__작업 지침__:
아래 행 가운데 "Given: Click the 氨纶4.3% fabric entry"이 들어 있는 줄부터 마지막 행까지 포함하여 한 글자도 바꾸지 말고 똑같이 옮겨 적으세요. 그림은 답에서 빼 주세요.

::: 데이터셋 내용 :::

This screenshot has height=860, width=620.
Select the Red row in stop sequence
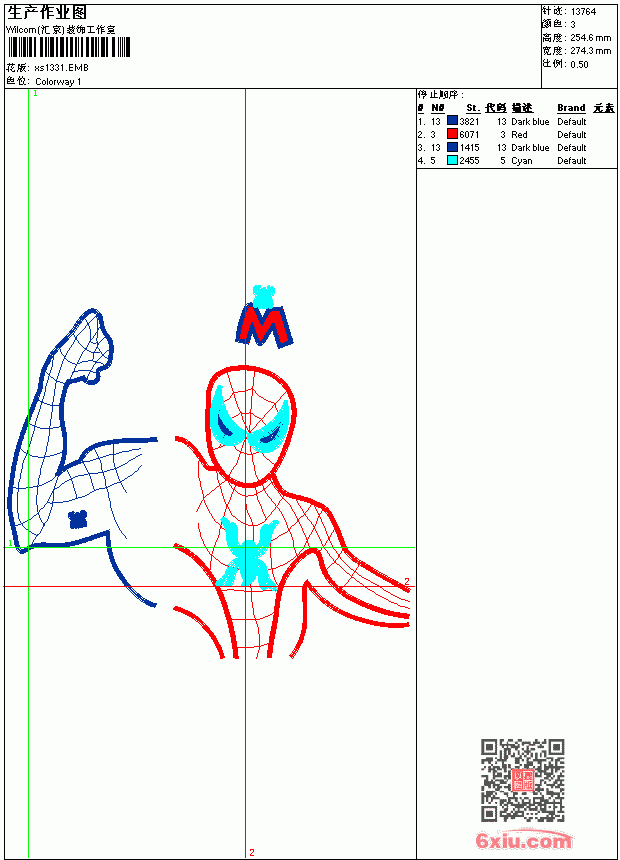pyautogui.click(x=502, y=134)
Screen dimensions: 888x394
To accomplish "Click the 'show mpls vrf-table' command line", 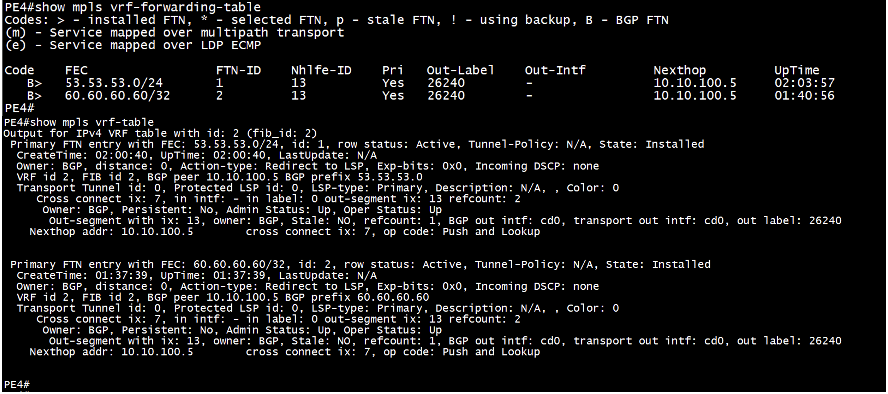I will pos(79,122).
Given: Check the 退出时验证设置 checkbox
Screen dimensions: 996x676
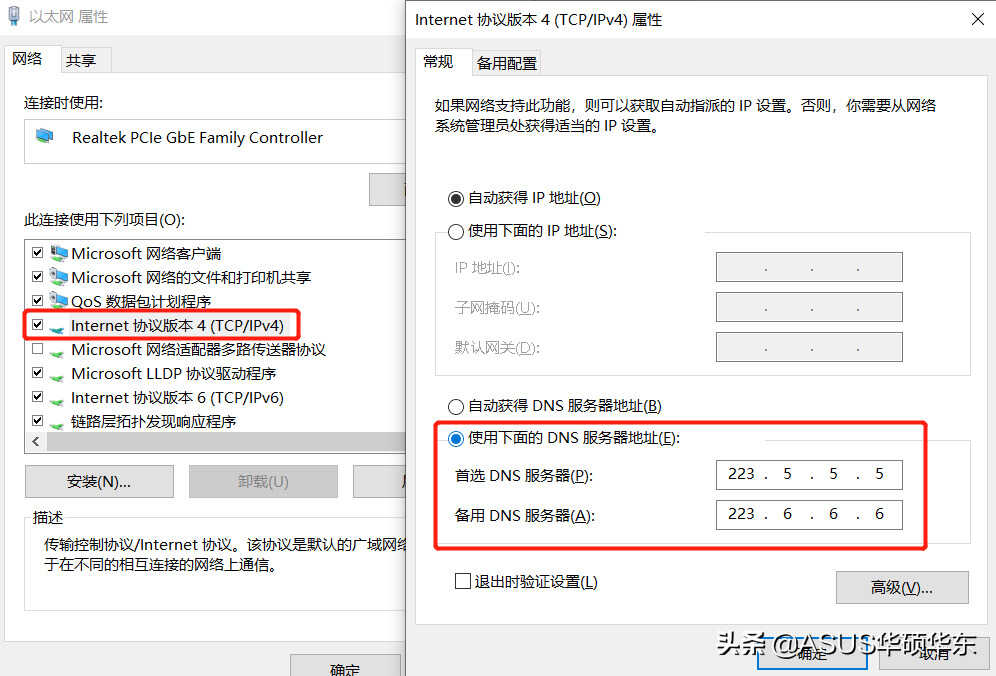Looking at the screenshot, I should (462, 581).

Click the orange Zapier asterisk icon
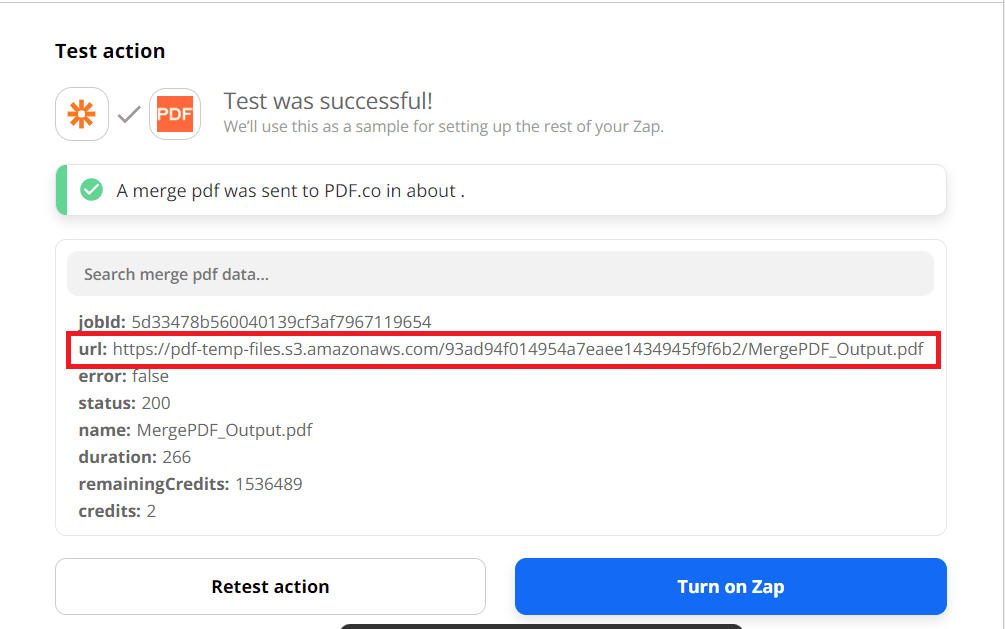81,113
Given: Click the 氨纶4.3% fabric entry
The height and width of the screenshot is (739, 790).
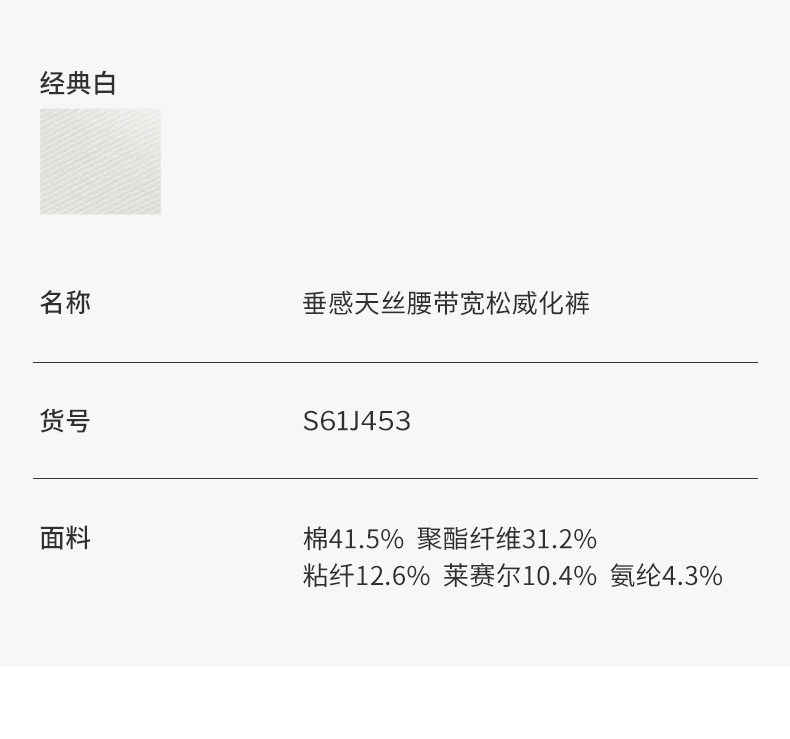Looking at the screenshot, I should point(666,576).
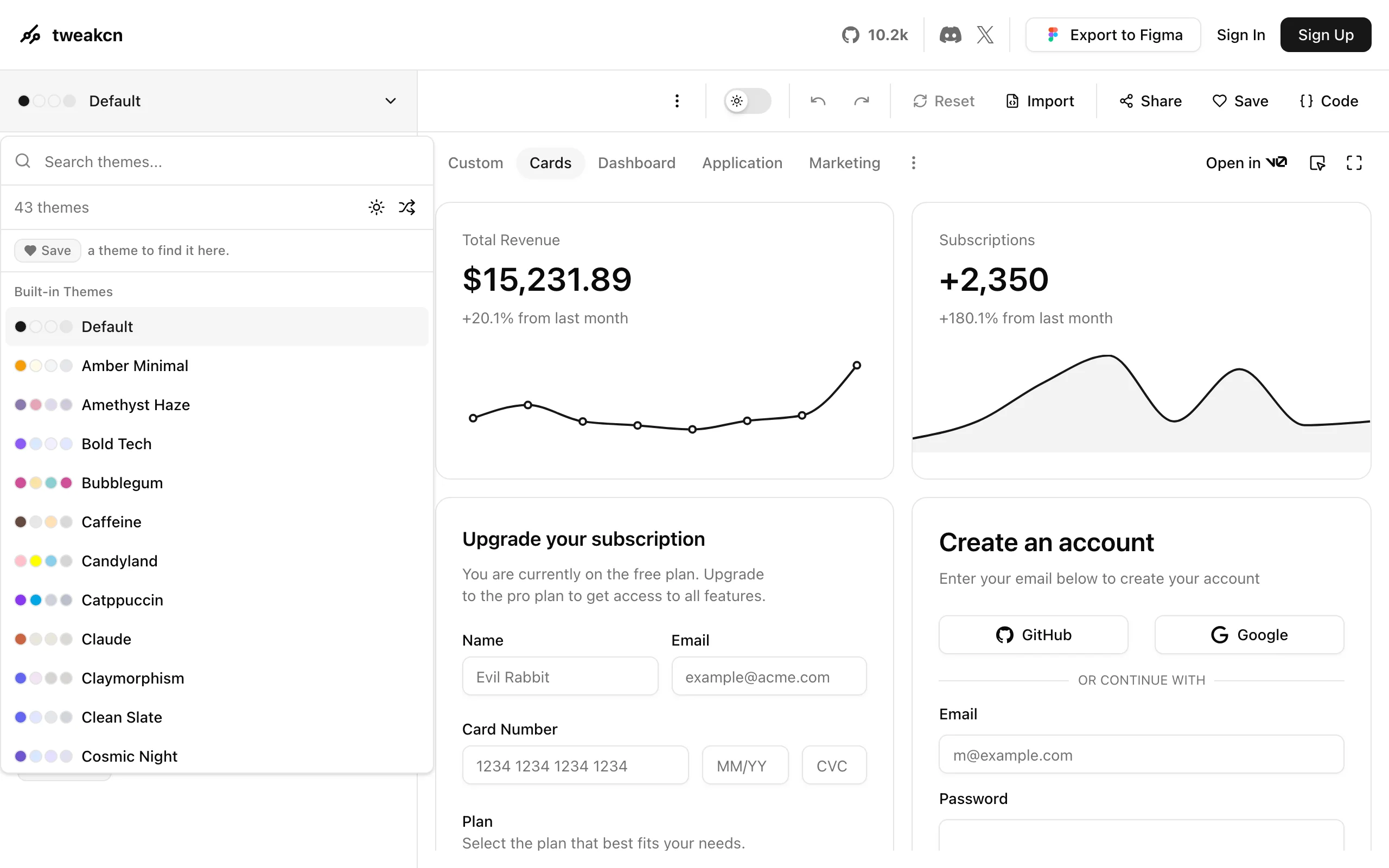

:::

__작업 해답__:
Given: Click the 氨纶4.3% fabric entry
The height and width of the screenshot is (739, 790).
Looking at the screenshot, I should point(666,576).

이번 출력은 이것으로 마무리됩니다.